On Crunching the Numbers

In 2016, we spent $10,300 per person in the United States on health care. That's a huge amount of money—and 30 percent larger than the next-highest country. How much does the U.S. spend on prescription drugs? Well, 17 percent of those dollars—which amounts to 3 percent of the total GDP—just goes to drugs. That's a huge amount of money just for drugs.

The whole world spends about $1 trillion on drugs, and roughly half of that is spent in the U.S. We're less than 5 percent of the world's population, and yet we pay 50 percent of drug costs.

Every other country in the world regulates drug prices, typically through some formal process of negotiation. Only the United States doesn't.

Share on Twitter

The key issue in all this spending on drugs is not the number of drugs in the U.S. We are not an outlier in terms of the number of drugs per person. I recently calculated that if you take the health care costs in the United States, which are $10,300 per person, and you look at the next series of very high-cost countries—Switzerland, Norway—that delta between our costs and their costs, a third of that difference is drug prices. That swamps any other costs: It's much more than the number of MRIs or CT scans, it's much more than doctors' salaries. So drug prices are a very substantial portion of the delta.
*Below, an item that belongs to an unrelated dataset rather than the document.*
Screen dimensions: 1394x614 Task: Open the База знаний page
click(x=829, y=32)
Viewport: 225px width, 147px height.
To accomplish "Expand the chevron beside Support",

On Research and Development

If you ask the drug company executives why we have high drug prices, they'll say drug development is risky. Ninety percent of drugs that enter human clinical trials fail. That is true. But as Silicon Valley has taught us, it's very important to know when you'll fail. Failing early is very cheap. And that's true in the drug business, too.

On Exploitation

We don't talk about the fair price of a car, or fair prices of restaurant meals, or fair prices for smartphones. But we do think there should be fair prices for drugs. That's because drugs prolong or improve our quality of life, or at least decrease our side effects. Like food and housing, many but not all drugs are basic goods necessary to lead a decent life.

Excessively high prices for basic necessities such as drugs are unjust because they represent a type of price gouging—exploitation.

If someone's drowning in a lake, and you come out and say, “I'm willing to save you, but you just have to pay me $100,000,” it's called exploitation. How different is that from when someone is dying of cancer, and we say, “I'm willing to save you—but that will be $140,000, please?”

On Solving the Problem

The federal government gives drug companies a monopoly through patents and FDA marketing exclusivity. And what do companies do with a monopoly? Both economic theory and lots of empirical data say that when you give a company a monopoly, they're going to raise prices until raising the prices reduces their margin.

What do we do in monopoly situations? We regulate. Every other country in the world regulates drug prices, typically through some formal process of negotiation. Only we don't.

Drug prices are excessive and unjust, and R&D costs don't explain the high drug prices in the U.S. We still have a lot of work to do to get those drug prices under control.